We had a great time and on our first evening there, dad and I walked to the town square where a promenade was underway. It was a sort of street dance and festival. There were bands playing and many men dressed in clothing like the Cisco Kid and Zorro wore on television. The Mexican ladies were beautiful in their ruffled dresses with flowers in their hair. At one end of the square was a large Catholic Church. Amazingly, a man came up to dad, and asked dad if he would like to meet his sister. He said she was very beautiful and lots of fun. He even had a little sister he could introduce me to. Dad backed away from him and waved “no-no” with his hands while thanking him for considering us as worthy to meet his sisters. I was entering puberty, and really wanted to meet the younger sister, but dad said no. For some reason he told me not to mention the man or his sisters to mom. Things were much more, strict, 45 years earlier, in 1912 when Papa Bryant got his teaching license, it was different. He taught in a one room school near the Tennessee line. Papa lived in the attic of a member of the school board’s family. He left every morning to get to the school and ring the bell. The bell was on a post just a short way from the school, further on, was a creek where the student’s horses or ponies were tied.

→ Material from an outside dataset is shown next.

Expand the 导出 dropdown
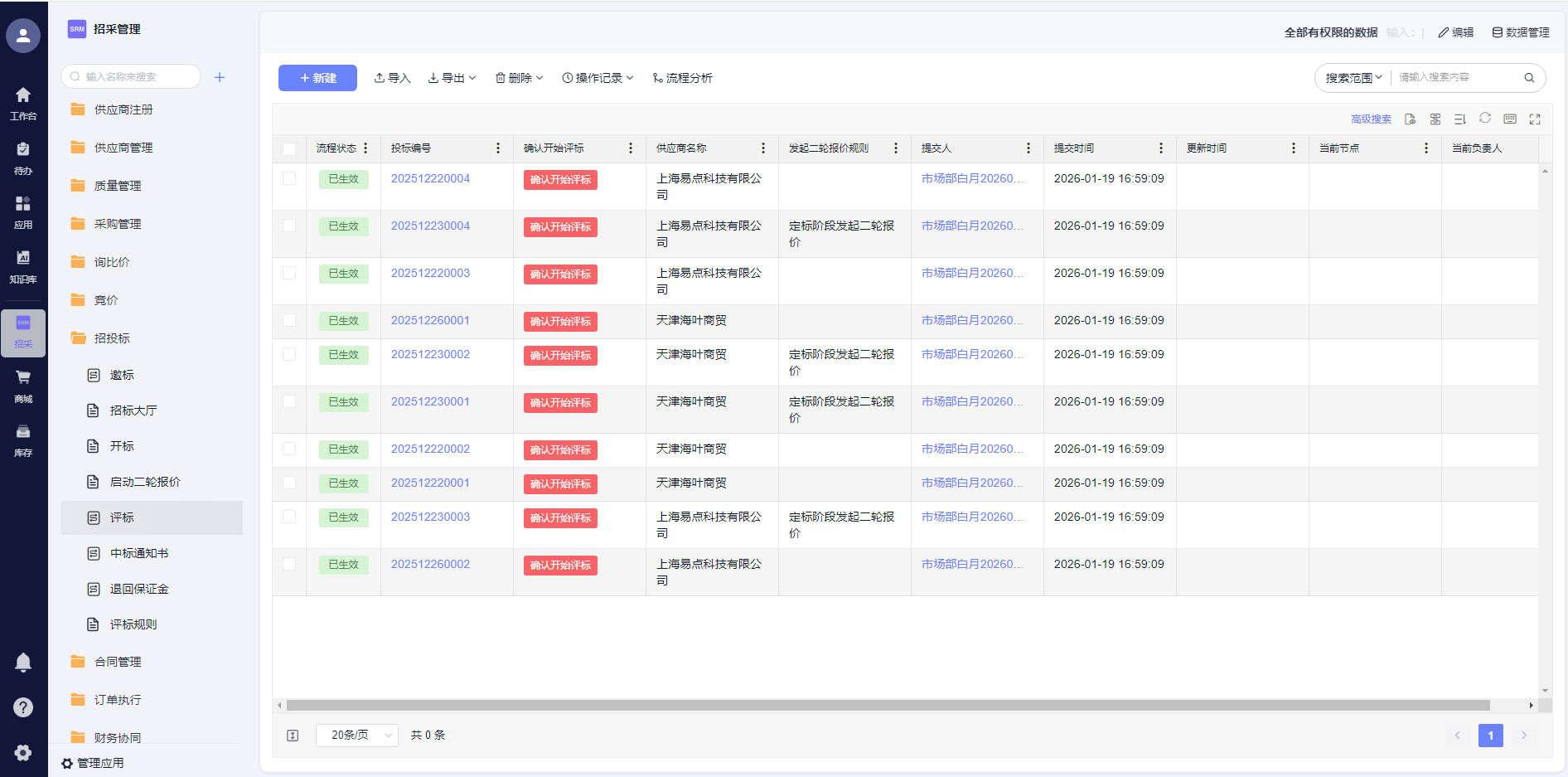This screenshot has height=777, width=1568. click(x=452, y=78)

One day at recess three little girls carrying a bag slipped down to the creek. Papa followed them. When at the creek they hid and changed into their father’s clothes. Papa told them to change back and right now! It was against the law for a woman to wear men’s clothes or a man to wear women’s clothes. Papa’s duty was clear. He had to whip them.He cut three switches and made them bend over the desk, and one by one, he whipped them. Then wrote each girl a note to her father, telling him what they did and what he did. The next day, he asked the first little girl what her father did? She said he whipped me again. Papa told her that’s what he should have done. The next girls were sisters from a sorry family, led by a father in and out of jail and often in his cups. They said he just laughed. Later on, Papa was sent an order from the State of Kentucky, to buy a pistol and bullets to defend himself from the father who had threatened to shed his blood. I asked Papa if he had to fight the man? He said no I never saw him. I asked why? He said, “I don’t rightly know, but every morning, instead of ringing the bell, I shot it. Funny stories, but not so funny times. Progress is when things advance improve, and not worsen. (See part 3, what we sow we shall reap)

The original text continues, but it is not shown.